Consideration of Laws and Regulations

The Auditing Standards Board recently issued a clarified auditing standard, SAS Consideration of Laws and Regulations in an Audit of Financial Statements. This Statement supersedes SAS No. 54, Illegal Acts by Clients (AICPA, Professional Standards, vol. 1, AU sec. 317).

It addresses the auditor’s responsibility to consider laws and regulations in an audit of financial statement and does not apply to other assurance engagements in which the auditor is specifically engaged to test and report separately on compliance with specific laws or regulations.

The Statement addresses:

  • The effect of laws and regulations on financial statements
  • The responsibility for compliance with laws and regulations (both management's and the auditor’s responsibility).

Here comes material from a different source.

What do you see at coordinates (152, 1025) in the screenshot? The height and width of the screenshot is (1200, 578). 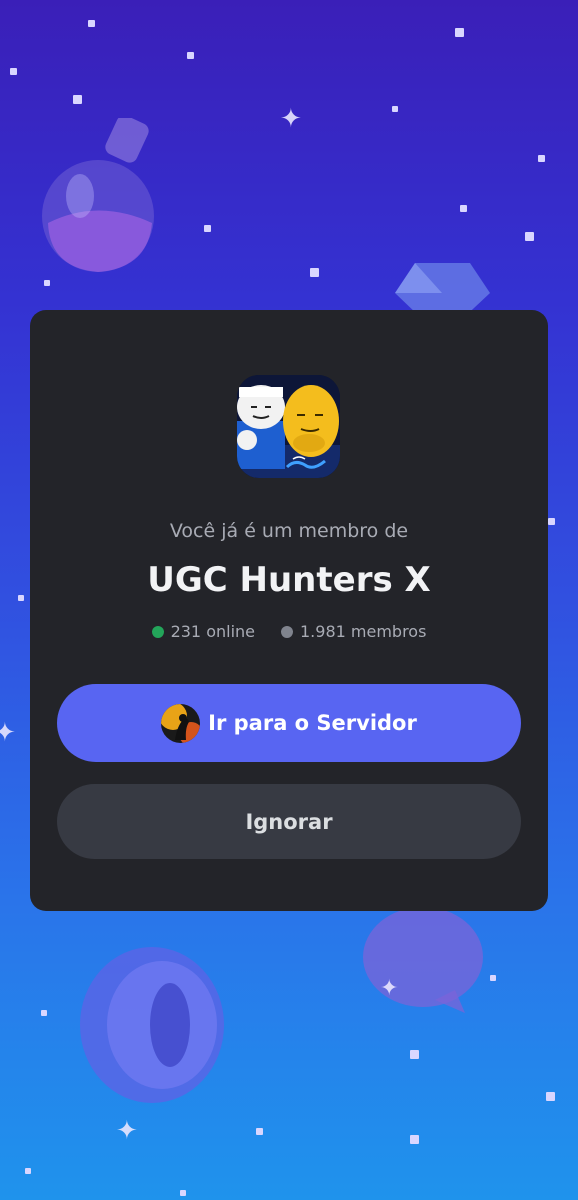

Of particular interest to auditors is that the Statement discusses the auditor’s responsibilities in relation to compliance with the two categories of laws and regulations:


(1) The provisions of those laws and regulations generally recognized to have a direct effect on the determination of material amounts and disclosures in the financial statements, such as tax and pension laws and regulations.
(2) The provisions of other laws and regulations that do not have a direct effect on the determination of the amounts and disclosures in the financial statements but compliance with which may be fundamental to the operating aspects of the business; fundamental to an entity’s ability to continue its business; or necessary for the entity to avoid material penalties.

This SAS is effective for audits of financial statements for periods ending on or after December 15, 2012.